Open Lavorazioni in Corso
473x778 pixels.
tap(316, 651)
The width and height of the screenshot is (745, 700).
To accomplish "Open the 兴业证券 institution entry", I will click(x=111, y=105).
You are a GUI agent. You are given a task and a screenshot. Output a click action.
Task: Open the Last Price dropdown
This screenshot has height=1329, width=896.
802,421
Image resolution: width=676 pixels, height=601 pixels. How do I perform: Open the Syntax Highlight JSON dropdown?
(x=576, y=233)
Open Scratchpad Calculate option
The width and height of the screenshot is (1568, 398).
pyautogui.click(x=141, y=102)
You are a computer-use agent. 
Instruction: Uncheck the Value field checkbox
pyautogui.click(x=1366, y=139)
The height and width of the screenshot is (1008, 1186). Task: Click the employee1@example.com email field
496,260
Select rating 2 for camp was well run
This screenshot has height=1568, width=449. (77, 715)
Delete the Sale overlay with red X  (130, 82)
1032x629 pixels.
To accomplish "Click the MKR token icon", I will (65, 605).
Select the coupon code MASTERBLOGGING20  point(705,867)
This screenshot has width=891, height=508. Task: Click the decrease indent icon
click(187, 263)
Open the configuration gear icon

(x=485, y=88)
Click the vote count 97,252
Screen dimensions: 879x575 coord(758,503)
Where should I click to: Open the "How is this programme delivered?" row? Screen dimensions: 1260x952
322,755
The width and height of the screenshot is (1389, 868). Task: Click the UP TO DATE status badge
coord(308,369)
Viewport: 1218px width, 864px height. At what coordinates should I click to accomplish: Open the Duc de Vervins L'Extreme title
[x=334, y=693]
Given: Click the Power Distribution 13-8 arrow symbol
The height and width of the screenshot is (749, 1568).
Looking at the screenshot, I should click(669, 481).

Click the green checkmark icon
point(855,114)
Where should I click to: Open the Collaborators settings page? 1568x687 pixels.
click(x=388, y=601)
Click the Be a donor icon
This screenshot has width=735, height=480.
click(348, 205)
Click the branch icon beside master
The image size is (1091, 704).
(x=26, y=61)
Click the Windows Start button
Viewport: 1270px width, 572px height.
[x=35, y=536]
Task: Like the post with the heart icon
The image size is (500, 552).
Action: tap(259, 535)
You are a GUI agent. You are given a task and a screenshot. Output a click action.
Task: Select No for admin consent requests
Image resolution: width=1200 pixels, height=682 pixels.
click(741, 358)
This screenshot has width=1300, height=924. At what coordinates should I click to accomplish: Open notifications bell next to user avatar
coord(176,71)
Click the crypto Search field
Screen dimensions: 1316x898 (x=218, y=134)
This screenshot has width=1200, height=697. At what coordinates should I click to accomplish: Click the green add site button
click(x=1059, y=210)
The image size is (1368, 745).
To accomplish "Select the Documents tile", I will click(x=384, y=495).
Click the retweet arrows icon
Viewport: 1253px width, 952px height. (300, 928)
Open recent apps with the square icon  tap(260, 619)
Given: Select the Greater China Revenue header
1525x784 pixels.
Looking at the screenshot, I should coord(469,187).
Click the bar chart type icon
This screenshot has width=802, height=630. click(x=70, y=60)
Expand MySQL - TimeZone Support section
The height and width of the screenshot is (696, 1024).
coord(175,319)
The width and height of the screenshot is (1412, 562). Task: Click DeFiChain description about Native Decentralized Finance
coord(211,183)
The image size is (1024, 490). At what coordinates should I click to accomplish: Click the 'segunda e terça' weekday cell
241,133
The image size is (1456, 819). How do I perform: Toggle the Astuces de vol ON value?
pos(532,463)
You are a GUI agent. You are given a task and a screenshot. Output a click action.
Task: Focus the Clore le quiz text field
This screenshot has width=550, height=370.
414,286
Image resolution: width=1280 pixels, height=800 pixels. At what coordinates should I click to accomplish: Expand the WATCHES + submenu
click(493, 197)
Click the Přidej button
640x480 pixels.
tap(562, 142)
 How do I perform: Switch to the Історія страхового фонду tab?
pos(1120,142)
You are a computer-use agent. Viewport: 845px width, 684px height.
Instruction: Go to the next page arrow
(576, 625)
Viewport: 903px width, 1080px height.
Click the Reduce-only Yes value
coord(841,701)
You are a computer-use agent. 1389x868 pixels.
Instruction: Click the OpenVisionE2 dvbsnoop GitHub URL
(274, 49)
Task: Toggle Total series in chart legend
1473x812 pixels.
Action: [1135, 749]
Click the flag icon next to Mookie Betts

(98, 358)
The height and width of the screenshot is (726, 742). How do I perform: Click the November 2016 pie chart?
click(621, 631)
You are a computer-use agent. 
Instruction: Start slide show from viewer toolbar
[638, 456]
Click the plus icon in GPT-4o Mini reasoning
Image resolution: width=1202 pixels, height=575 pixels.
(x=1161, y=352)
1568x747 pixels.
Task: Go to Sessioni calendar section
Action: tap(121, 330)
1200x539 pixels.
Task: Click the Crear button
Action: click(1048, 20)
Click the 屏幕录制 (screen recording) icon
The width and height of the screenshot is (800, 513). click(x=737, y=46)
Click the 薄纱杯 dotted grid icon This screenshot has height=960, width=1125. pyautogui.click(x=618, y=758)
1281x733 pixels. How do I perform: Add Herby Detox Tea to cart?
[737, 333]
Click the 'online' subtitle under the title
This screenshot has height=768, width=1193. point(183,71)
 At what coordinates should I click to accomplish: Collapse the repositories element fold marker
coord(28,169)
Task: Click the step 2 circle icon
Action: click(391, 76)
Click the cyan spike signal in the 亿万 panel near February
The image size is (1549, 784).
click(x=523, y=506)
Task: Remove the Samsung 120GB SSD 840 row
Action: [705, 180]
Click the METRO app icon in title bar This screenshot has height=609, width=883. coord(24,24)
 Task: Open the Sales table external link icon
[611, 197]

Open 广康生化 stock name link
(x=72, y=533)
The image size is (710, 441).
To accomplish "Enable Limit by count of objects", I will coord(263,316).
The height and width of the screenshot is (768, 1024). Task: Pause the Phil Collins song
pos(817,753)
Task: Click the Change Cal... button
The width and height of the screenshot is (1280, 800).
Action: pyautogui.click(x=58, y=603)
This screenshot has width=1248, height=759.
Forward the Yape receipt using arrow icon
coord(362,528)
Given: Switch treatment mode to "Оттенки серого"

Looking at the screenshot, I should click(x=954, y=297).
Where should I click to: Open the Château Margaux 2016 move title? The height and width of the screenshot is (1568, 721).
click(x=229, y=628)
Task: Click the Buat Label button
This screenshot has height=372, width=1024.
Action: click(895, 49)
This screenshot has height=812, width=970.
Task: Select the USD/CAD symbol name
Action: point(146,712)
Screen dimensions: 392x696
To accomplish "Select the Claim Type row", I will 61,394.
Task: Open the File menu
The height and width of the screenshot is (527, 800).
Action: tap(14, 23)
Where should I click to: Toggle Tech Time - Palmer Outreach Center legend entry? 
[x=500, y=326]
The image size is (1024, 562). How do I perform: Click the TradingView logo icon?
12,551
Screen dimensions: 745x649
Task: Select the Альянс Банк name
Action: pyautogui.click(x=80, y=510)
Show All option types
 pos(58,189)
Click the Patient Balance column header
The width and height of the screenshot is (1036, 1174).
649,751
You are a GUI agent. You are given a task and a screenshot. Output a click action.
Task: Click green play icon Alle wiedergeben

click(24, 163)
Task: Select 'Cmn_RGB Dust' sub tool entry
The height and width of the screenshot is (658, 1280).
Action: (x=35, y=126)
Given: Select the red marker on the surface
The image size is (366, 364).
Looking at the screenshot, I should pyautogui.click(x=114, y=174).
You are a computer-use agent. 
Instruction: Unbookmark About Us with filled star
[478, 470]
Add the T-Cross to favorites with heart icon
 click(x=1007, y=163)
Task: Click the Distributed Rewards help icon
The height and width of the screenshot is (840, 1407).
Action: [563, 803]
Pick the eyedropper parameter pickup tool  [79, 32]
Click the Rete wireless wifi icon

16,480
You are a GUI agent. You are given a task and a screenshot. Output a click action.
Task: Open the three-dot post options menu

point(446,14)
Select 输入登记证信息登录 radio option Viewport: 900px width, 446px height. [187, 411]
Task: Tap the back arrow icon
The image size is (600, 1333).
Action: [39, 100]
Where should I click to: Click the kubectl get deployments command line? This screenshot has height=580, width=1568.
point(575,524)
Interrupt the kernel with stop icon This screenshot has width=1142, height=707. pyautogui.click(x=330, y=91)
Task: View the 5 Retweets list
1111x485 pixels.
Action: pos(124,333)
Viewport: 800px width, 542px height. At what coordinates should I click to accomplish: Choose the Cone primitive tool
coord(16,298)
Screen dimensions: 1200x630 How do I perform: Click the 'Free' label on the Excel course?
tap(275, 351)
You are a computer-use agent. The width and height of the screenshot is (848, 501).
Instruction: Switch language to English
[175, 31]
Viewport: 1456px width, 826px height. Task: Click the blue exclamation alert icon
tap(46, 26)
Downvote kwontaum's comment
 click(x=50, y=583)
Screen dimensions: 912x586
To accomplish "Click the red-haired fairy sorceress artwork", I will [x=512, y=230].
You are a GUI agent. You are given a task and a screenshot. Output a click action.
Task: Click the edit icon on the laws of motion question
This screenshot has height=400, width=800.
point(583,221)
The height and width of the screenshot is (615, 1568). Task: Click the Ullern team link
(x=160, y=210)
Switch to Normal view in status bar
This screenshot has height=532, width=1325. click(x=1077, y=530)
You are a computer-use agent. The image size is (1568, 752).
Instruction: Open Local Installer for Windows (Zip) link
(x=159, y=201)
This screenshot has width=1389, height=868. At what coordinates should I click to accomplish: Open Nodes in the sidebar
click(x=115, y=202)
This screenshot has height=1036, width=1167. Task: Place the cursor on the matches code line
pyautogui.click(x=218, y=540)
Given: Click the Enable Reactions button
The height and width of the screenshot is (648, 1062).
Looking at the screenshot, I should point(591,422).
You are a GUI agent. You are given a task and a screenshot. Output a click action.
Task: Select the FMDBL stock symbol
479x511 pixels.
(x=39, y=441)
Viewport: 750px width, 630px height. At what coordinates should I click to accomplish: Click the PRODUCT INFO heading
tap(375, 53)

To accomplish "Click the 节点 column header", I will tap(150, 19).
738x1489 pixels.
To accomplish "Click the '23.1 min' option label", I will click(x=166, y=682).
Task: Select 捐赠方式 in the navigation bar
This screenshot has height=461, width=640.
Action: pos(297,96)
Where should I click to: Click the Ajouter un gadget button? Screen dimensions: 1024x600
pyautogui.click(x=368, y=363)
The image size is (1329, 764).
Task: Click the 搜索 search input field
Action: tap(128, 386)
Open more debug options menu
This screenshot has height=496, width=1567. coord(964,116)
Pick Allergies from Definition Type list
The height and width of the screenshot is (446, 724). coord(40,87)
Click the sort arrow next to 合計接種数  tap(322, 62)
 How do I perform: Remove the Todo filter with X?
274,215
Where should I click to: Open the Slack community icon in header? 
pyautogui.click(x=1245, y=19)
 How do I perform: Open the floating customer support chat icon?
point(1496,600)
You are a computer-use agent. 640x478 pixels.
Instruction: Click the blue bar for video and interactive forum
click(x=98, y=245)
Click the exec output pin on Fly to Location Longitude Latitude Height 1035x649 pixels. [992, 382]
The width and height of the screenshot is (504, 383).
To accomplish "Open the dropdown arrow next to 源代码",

--------------------

● Problem statement
Beginning from the line that contains "How do I perform: Open the floating", give each line again exactly, through the final line of the records.

● Task response
 How do I perform: Open the floating customer support chat icon?
point(1496,600)
You are a computer-use agent. 640x478 pixels.
Instruction: Click the blue bar for video and interactive forum
click(x=98, y=245)
Click the exec output pin on Fly to Location Longitude Latitude Height 1035x649 pixels. [992, 382]
The width and height of the screenshot is (504, 383).
To accomplish "Open the dropdown arrow next to 源代码",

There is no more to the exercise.